→ **PROBLEM DETAILS**
The answer must consist only of the lines in the records below from the line with "Instruction: Click the home gear icon" to the line with "This screenshot has width=1366, height=768.", both included, copied word for word with every picture left out.

→ **RECORDS FOR THIS TASK**

★ ★ ★ ★ ★ ★ ★

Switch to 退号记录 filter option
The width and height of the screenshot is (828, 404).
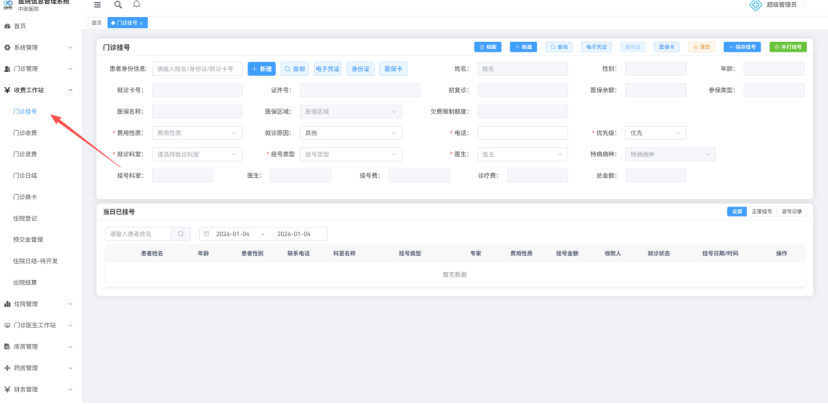coord(790,212)
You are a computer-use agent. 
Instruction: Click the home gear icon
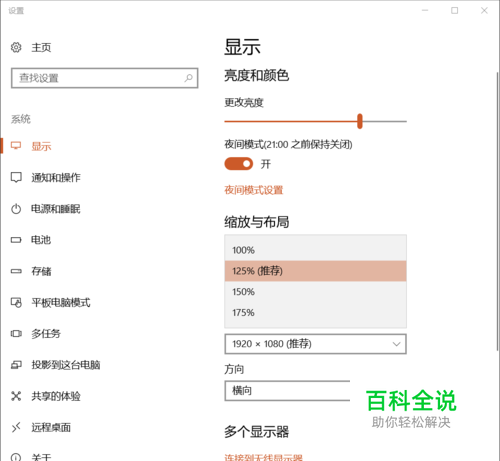[x=16, y=47]
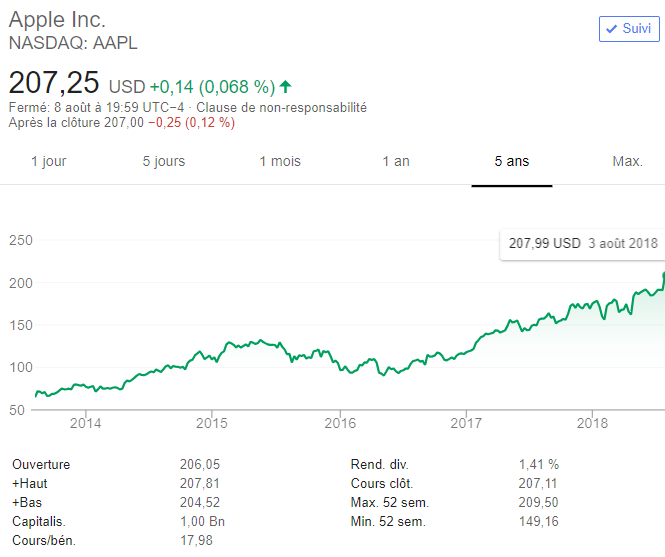Image resolution: width=665 pixels, height=557 pixels.
Task: Click the green up arrow beside percentage change
Action: click(x=286, y=86)
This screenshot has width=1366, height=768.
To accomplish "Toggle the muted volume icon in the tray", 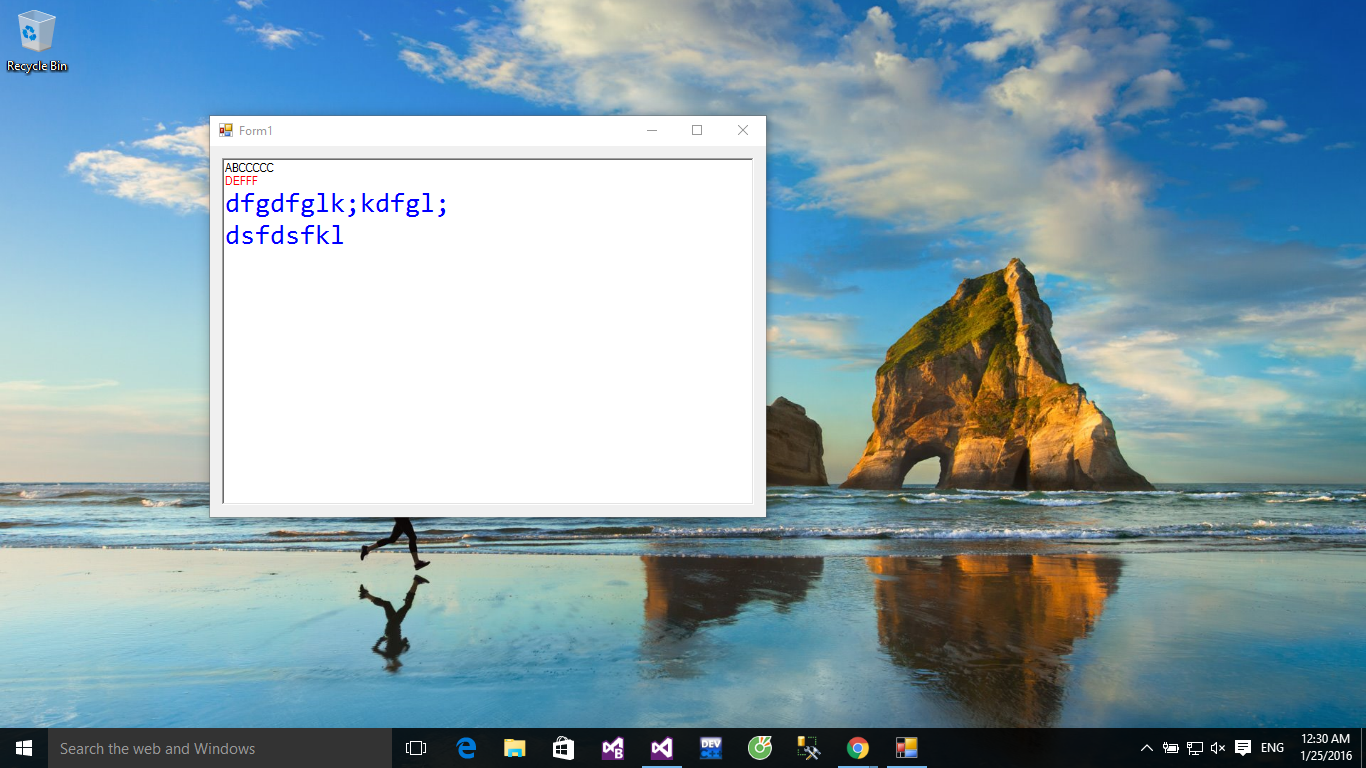I will [1218, 748].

★ ★ ★ ★ ★ ★ ★

→ **ANSWER FOR THIS EXERCISE**
Instruction: Click the home gear icon
[x=16, y=47]
Image resolution: width=665 pixels, height=557 pixels.
Task: Click the green up arrow beside percentage change
Action: click(x=286, y=86)
This screenshot has width=1366, height=768.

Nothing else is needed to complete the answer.